TW: Sexual Abuse

I was molested by an uncle from ages 4-11. I’m now 27 and I have a little boy who will be 4 in October. It’s a very triggering age for me and I’m so worried about him turning 4. I’m working on that. But the other thing is that I do not allow hardly anyone to watch my child, particularly men. Not my brother, not my dad... no men have watched my kid alone, a woman I trust like my mom has to be present. I let my mom and his other grandma watch him mostly, but I would call into work sick before I let someone watch him that I’m not comfortable with. I’ve avoided the uncomfortable conversations with people about it up until now. My brother and male cousin are moving in with my mom and she mentioned that they can watch my son for me too if she’s not available. I finally just broke down and told her that they can’t. She’s very aware of what happened to me and I told her that’s why. I could tell though that she’s very offended that I won’t let my brother watch him. She asked me if I think my brother is a pedophile or something. Of course, I love my brother and a big part of me thinks he would never do something like that but I have that mental block of just what if. I know I can’t protect my kid from everything but I will try everything in my power to. I’m worried she’ll say something to my brother. I don’t think she would let him watch him after I told her not to but am I being unreasonable? Part of me feels batshit crazy and part of me is just like doing my best to protect my kid. Idk. Maybe I need therapy or something. I feel horrible putting that terrible stigma on my brother also. It just really sucks you guys and it makes my heart so heavy. Encouraging words welcome. It was so hard to tell my mom that and I hate that I offended her.. at least it felt that way. And this was also the first time in a very long time we even spoke a word about the abuse and it’s got me very depressed.

I keep adding to this but I have to mention that my son has severe speech delay and would not even be able to tell me if something happened to him. I fully intend on keeping very open communication with him when he’s more advanced in his speech. Idk that my feelings about it will get better once he’s communicating more but I’m hopeful.

+-------+

▶ What is required:
Reproduce the post, starting at "I keep adding" and stopping after "but I’m hopeful.", with "open communication" changed to "honest communication".

▶ Excerpted records:
+-------+

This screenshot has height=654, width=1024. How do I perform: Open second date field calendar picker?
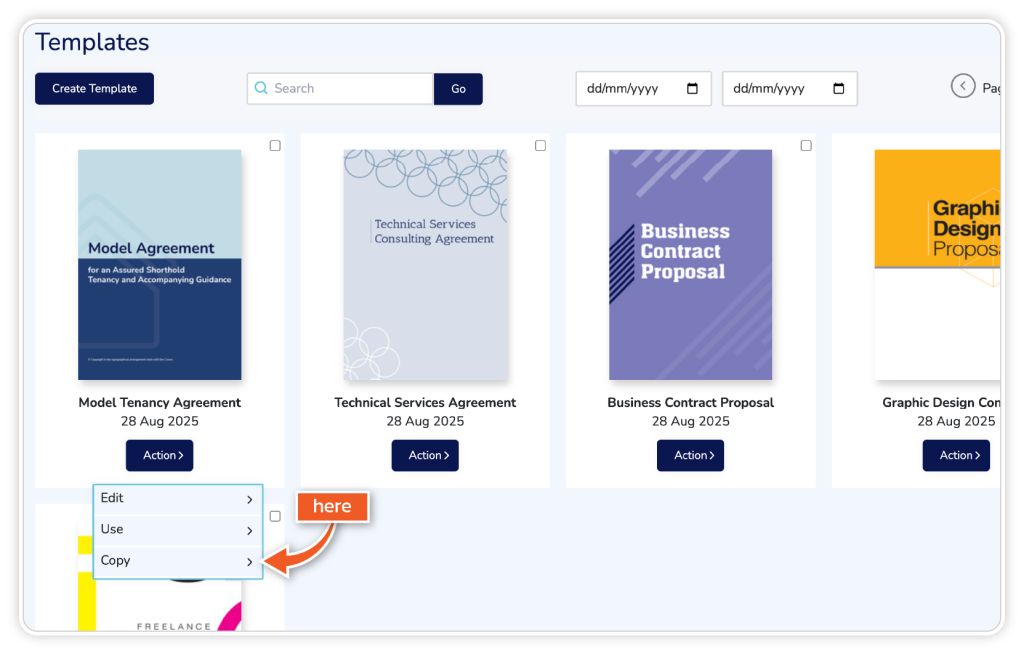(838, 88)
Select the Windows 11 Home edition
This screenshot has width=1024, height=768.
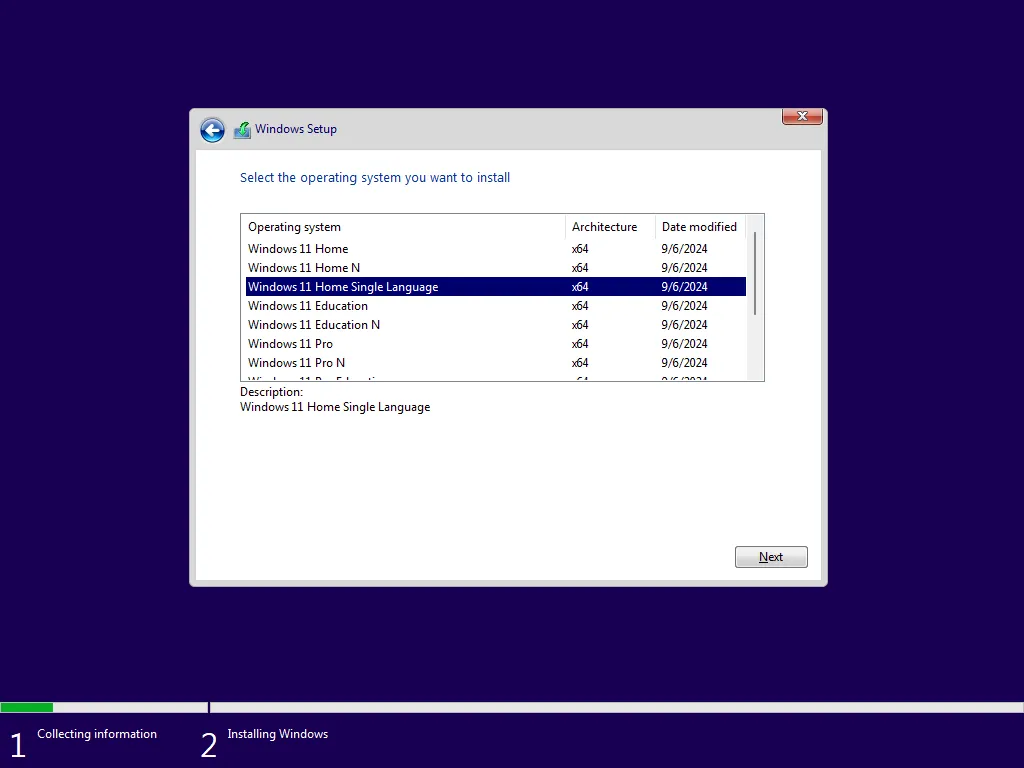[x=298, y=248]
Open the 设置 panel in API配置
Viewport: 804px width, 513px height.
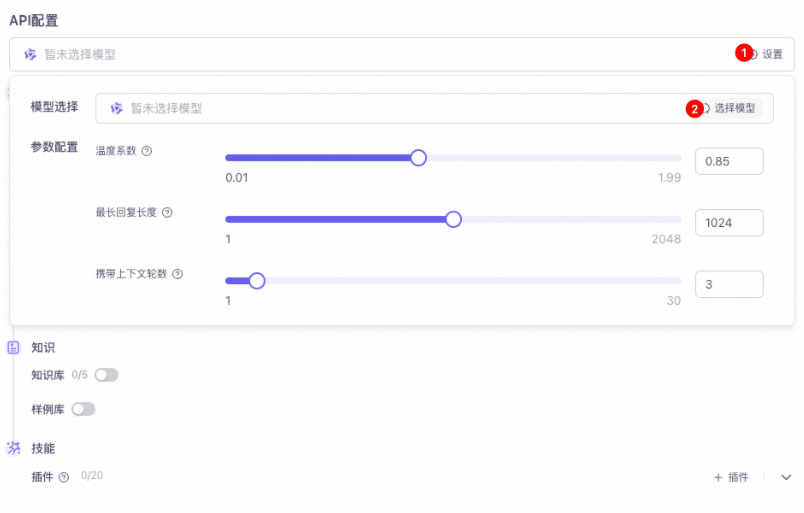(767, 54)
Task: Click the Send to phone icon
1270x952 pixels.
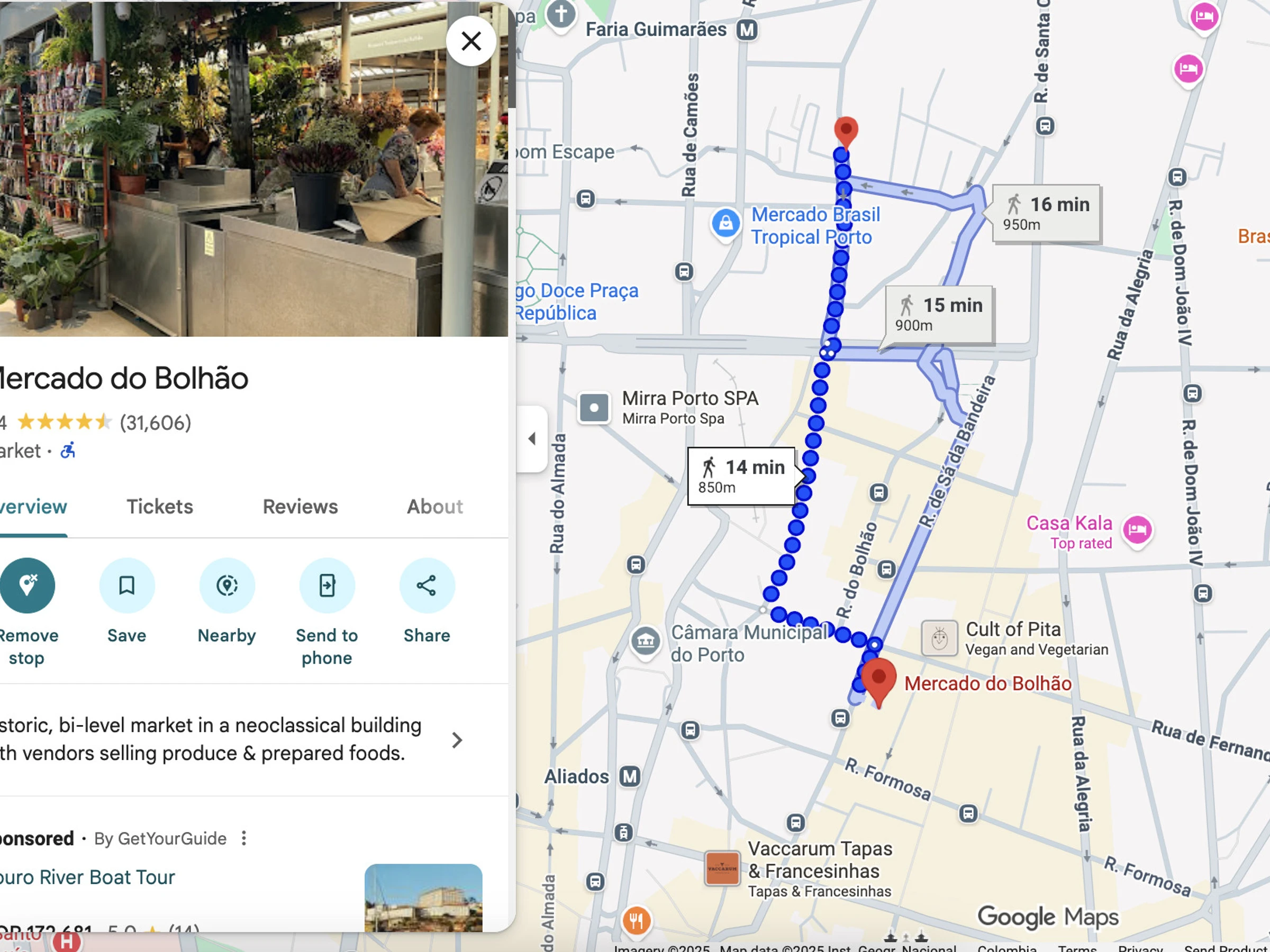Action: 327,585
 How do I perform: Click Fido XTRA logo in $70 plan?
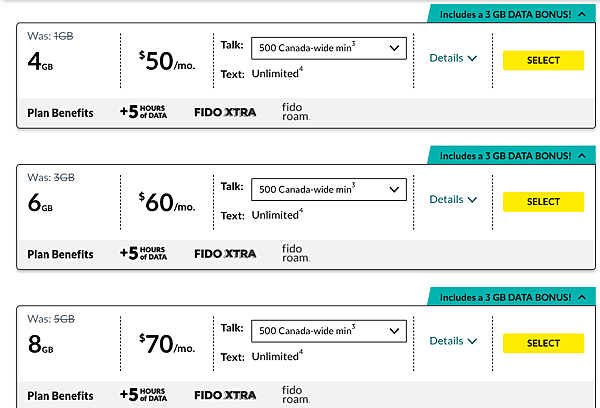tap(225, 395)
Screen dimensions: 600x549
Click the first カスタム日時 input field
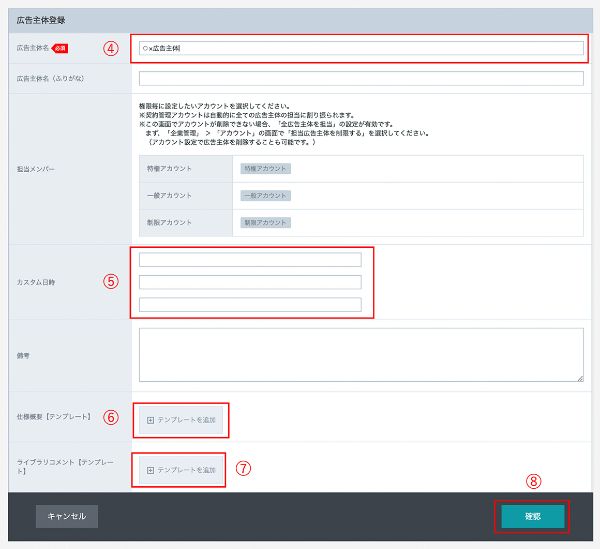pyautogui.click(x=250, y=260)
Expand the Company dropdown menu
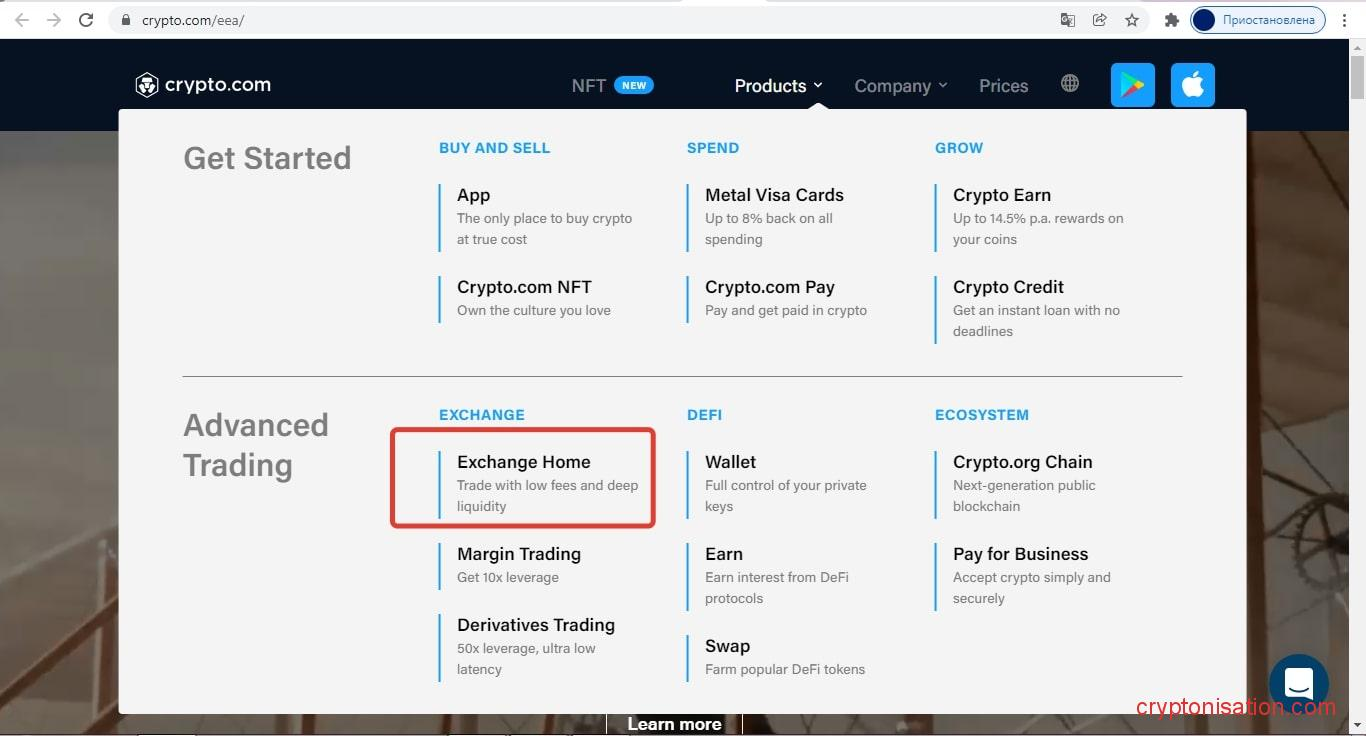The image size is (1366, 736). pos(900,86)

+-------+

▶ Reply to the task:
I keep adding to this but I have to mention that my son has severe speech delay and would not even be able to tell me if something happened to him. I fully intend on keeping very honest communication with him when he’s more advanced in his speech. Idk that my feelings about it will get better once he’s communicating more but I’m hopeful.